A warm compress held against your ear can also provide some comfort while you wait for swelling to go down. The heat won’t equalize pressure, but it can ease pain and relax the surrounding tissue.
How Long the Blocked Feeling Lasts
For most people, the sensation resolves within minutes to a few hours after landing, either on its own or with one of the techniques above. Mild fullness that lingers into the next day isn’t unusual if you were flying with a cold. In most cases, symptoms resolve spontaneously as the Eustachian tube swelling subsides.
If your ears still feel blocked after 48 hours, or if you notice significant hearing loss, ringing, dizziness, or fluid draining from your ear, something more may be going on. Prolonged pressure differences can cause fluid or blood to accumulate behind the eardrum, a condition graded by severity from mild redness and retraction all the way to eardrum perforation. An eardrum perforation often announces itself as a sudden improvement in pain followed by a noticeable drop in hearing. Even perforations typically heal on their own, but they need medical monitoring to prevent infection.
Preventing Ear Problems on Your Next Flight
Prevention is easier than treatment. The most vulnerable window is descent, when cabin pressure climbs quickly and your Eustachian tubes have to play catch-up.
Stay awake during descent and swallow frequently. Chewing gum or sipping a drink gives you a steady rhythm of Eustachian tube openings. If you fall asleep through the descent, your tubes have no chance to equalize incrementally, and you land with the full pressure difference built up.

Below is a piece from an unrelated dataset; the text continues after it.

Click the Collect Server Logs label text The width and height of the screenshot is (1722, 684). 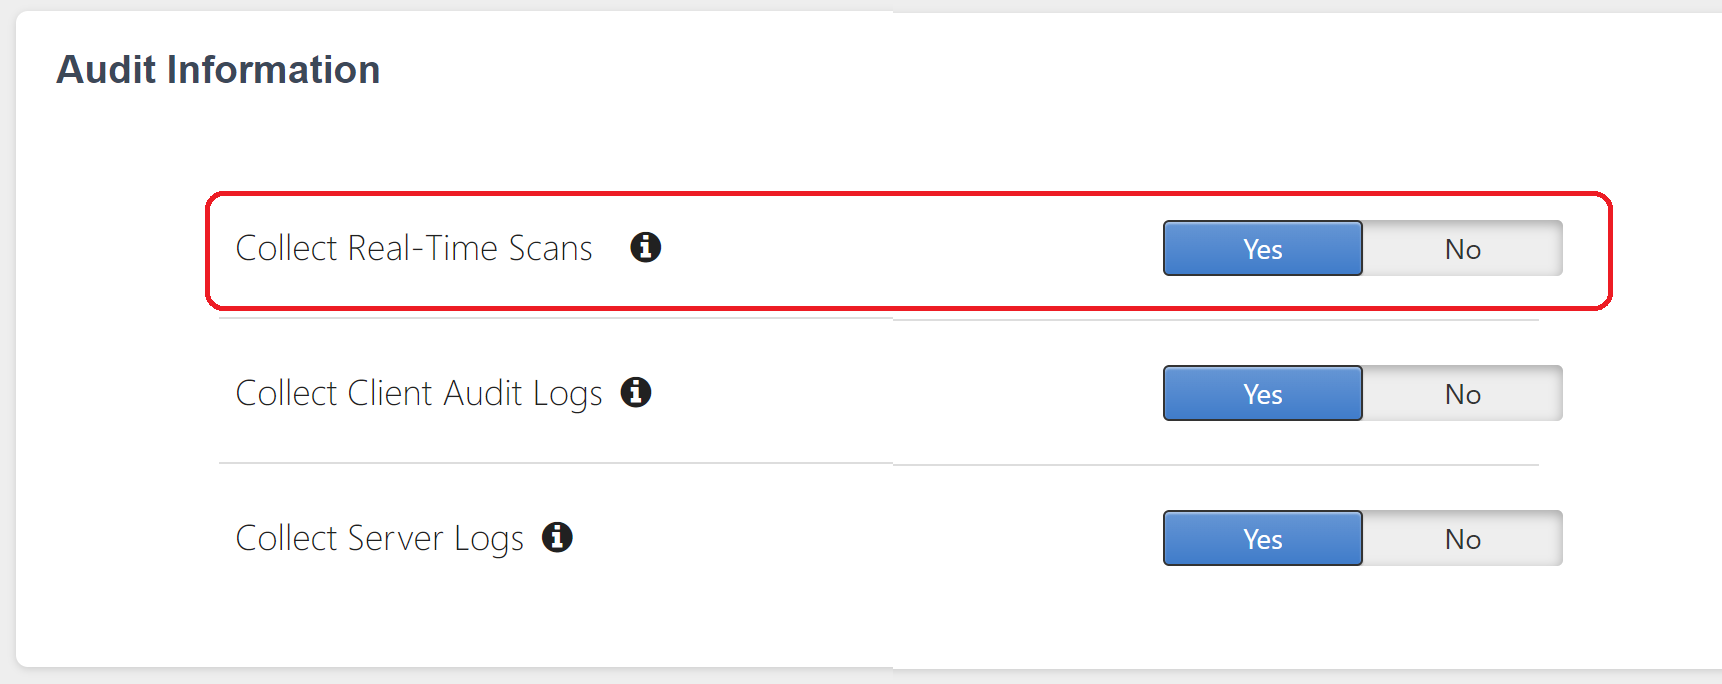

If you’re prone to ear trouble on flights, taking a 120 mg dose of pseudoephedrine at least 30 minutes before departure can cut your risk roughly in half. In a controlled trial, only 32% of passengers who took pseudoephedrine before flying experienced ear discomfort, compared to 62% in the placebo group. It works by shrinking the tissue around the Eustachian tube before pressure changes begin.
Pressure-regulating earplugs (sold as EarPlanes and similar brands) use a ceramic filter that slows the rate at which cabin pressure reaches your eardrum. They don’t block the pressure change entirely. Instead, they create an opposing impedance on the outer side of your eardrum, giving your Eustachian tubes more time to adjust naturally. Insert them before the plane begins its descent for the best effect.
The simplest prevention of all: avoid flying with a bad head cold or active sinus infection if you have any flexibility in your schedule. Swollen nasal passages are the single biggest risk factor for ear barotrauma, and no amount of swallowing or gum chewing can overcome a fully blocked Eustachian tube.